EXERCISE GOAL: Put every line of the items below into a JSON list of strings, one string per line, with blank lines skipped and the pictures left out.

GIVEN RECORDS:

━━━━━━━━━━━━━━━━

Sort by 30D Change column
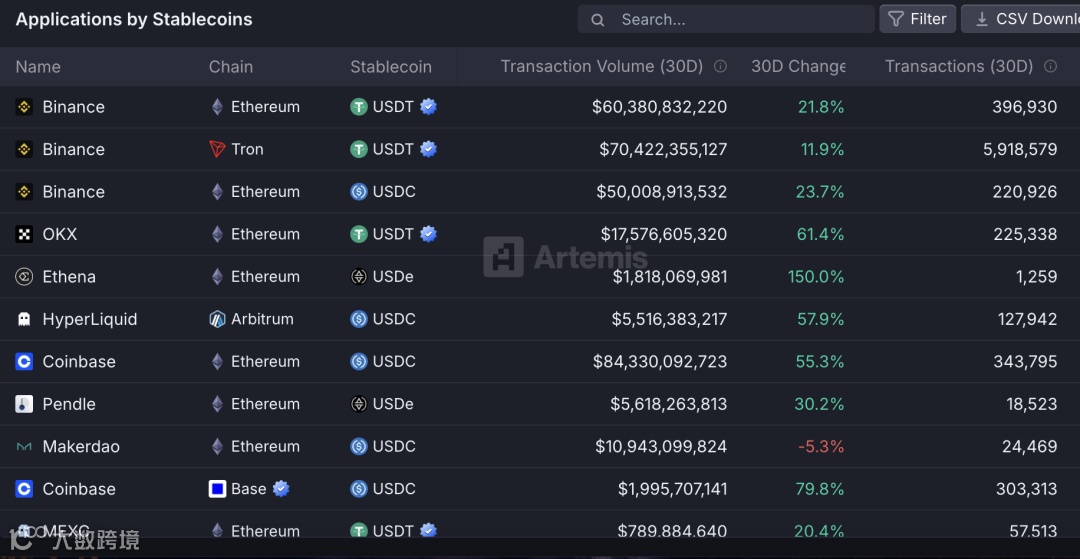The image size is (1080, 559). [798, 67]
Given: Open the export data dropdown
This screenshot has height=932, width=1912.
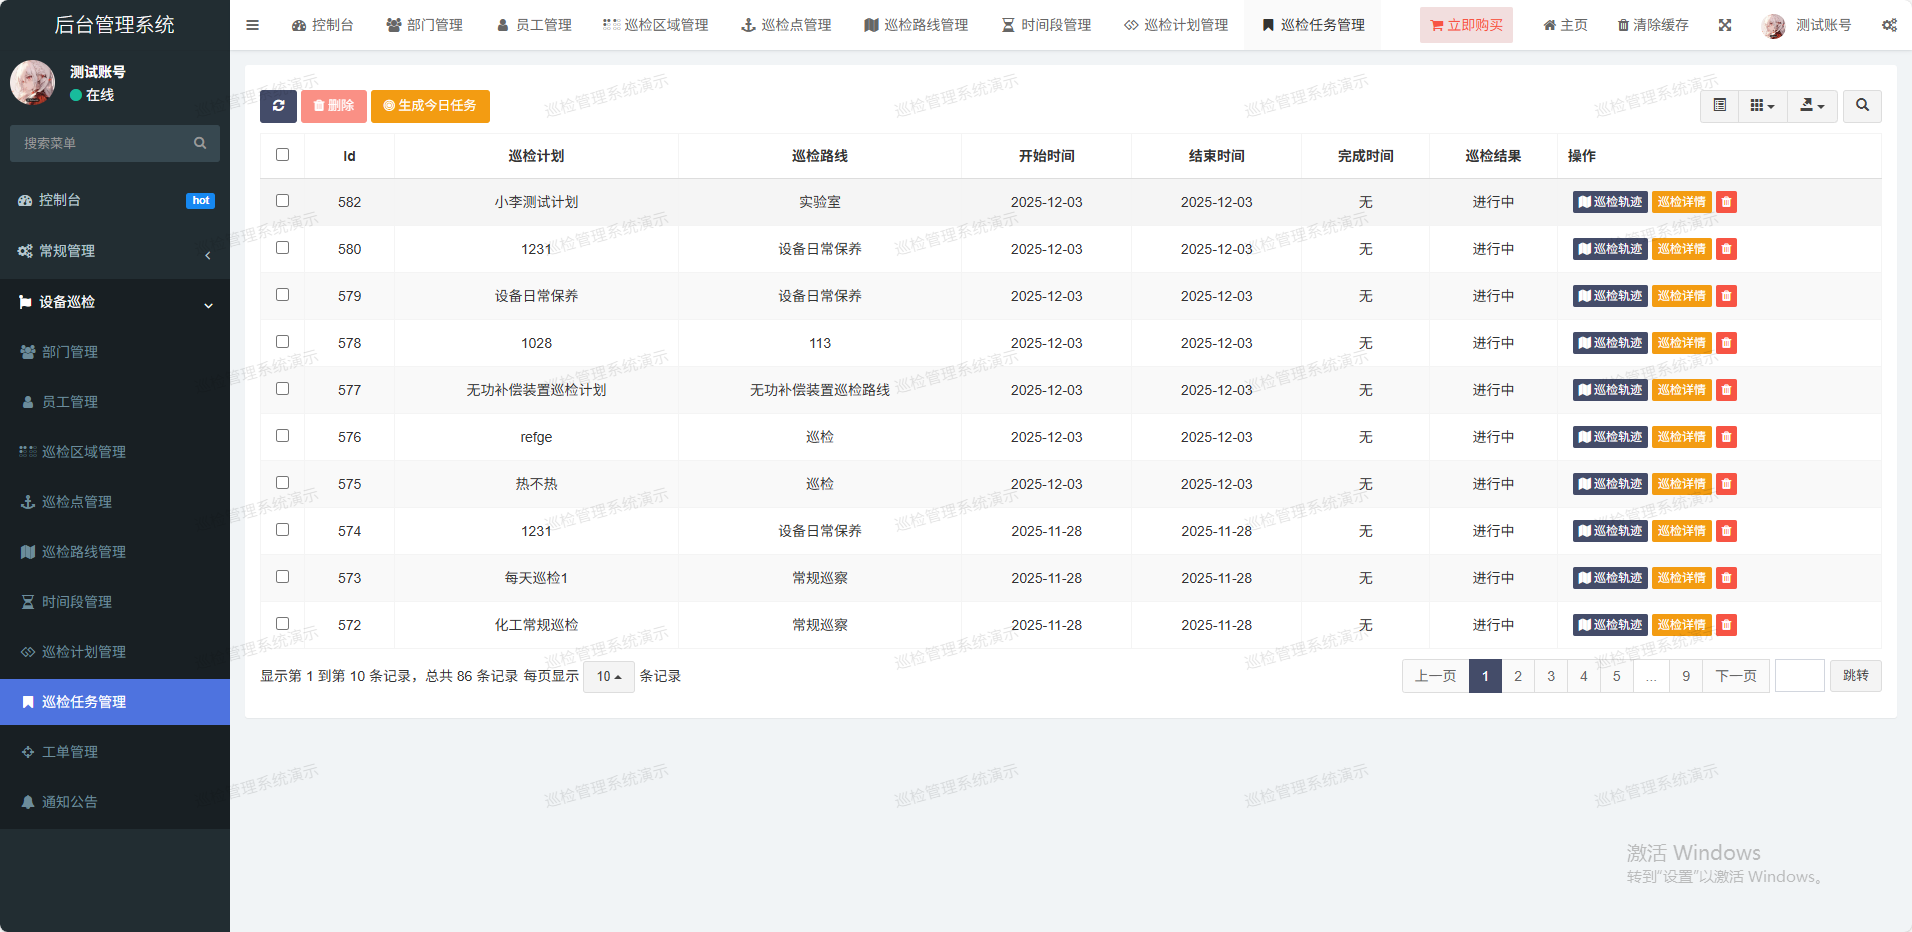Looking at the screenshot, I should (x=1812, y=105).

━━━━━━━━━━━━━━━━

SOLUTION TO THIS EXERCISE:
[
  "Sort by 30D Change column",
  "The image size is (1080, 559). [798, 67]",
  "Given: Open the export data dropdown",
  "This screenshot has height=932, width=1912.",
  "Looking at the screenshot, I should (x=1812, y=105)."
]